It shouldn't take a cop to bring a kid back into school. We must all do our part to keep the kids in their seats and ready to learn.

Thinking — and writing — about the dropout nation. Updated throughout the day:

    1. Figuring out ways to keep them in school: Or at least that is the plan for school districts in Montgomery, Ala., Skokie, Illinois, and California’s San Bernardino County. All the plans, however, seem like rehashes of earlier regimes of bringing in police officers to ticket students and charging parents with failure to send their children to school. Not to say it doesn’t have some value. But the plans really should address the lack of academic rigor, the achievement gap issues and the other underlying factors that result in chronic truancy and eventually, leaving school without a sheepskin.
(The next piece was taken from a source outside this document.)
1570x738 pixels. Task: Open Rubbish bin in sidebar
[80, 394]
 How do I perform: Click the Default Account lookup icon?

    2. How about raising expectations for special ed students: That’s the argument made by Lance Izumi of the Pacific Research Institute in his San Francisco Chronicle op-ed, in which he criticizes the Golden Gate City’s school officials for opposing a state requirement — dictated by the No Child Left Behind Act — that those students must take the state’s high school exit exam. Given that the test only quizzes students on 8th-grade math and need only to get 55-to-60 percent of the answers correct, all but the most developmentally-disabled special ed students can pass it with some extra tutoring and help from their teachers and schools. Given that 28 percent of special ed students eventually dropped out during the 2004-05 school year, according to the U.S. Department of Education, wouldn’t it make sense to figure out a way to keep those students in school?
    3. A GI Bill for K-12 students? That’s what David Kirkpatrick suggests in his latest column at EducationNews.org. And he notes that not only did the original GI Bill plan work, it didn’t bring additional federal regulations as opponents of the idea feared at the time. Perhaps it is time to create a federal voucher program and expand the level of federal funding to public charter schools.
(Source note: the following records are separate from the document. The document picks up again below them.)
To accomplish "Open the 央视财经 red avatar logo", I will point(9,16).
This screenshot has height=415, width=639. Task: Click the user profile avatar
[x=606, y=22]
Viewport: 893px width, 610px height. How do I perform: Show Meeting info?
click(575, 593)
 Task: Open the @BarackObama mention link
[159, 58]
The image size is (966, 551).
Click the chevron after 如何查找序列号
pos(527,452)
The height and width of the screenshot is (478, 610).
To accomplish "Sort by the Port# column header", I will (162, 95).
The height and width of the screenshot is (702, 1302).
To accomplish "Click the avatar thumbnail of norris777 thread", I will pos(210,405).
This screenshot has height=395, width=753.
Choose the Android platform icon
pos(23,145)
    4. Are you kidding me? The College Board — the folks, along with Educational Testing Services, behind the Scholastic Aptitude Test — will roll out a version of the PSAT in 2010 designed to test 8th-graders and get them into college prep programs early. L.A. Unified may actually offer the new PSAT to all 8th-graders once it’s unveiled. That’s great news, especially for talented young black males and females, both nationwide and in the City of Angels, who often get shunted aside from such programs despite their high intelligence. But a few folks, according to the Los Angeles Times, think the tests should be given far earlier in 6th grade. They may be right, but 8th-grade testing is a start.
    5. Sometimes, Sol Stern needs to put down his pen: Kevin Carey gives the education policy legend the business for misusing the phrase “Lake Woebegon Effect” in his piece on New York’s math scores. My big issue with Stern on this one is more of the put-up-or-shut-up variety: He doesn’t offer any evidence of whether the students are progressing over time, simply comparing scores of whole grades of students — in this case, grade 3-through-8 — instead of, say doing a value-added time series in which he compares 5th grade student scores to their scores as 8th graders three years later. This method would likely give a better picture of how much of the test score improvement relates to the lowering of standards, natural cognitive growth as students or more effective instruction.
    6. Think before you speak?: The Atlanta Journal-Constitution takes a state education department official to task for declaring in a deposition that a school curriculum without a science component is an “adequate education.”
    7. What do Cheech and Chong and Randi Weingarten and the American Federation of Teachers have in common: According to Matthew Ladner, both are, umm, up in smoke.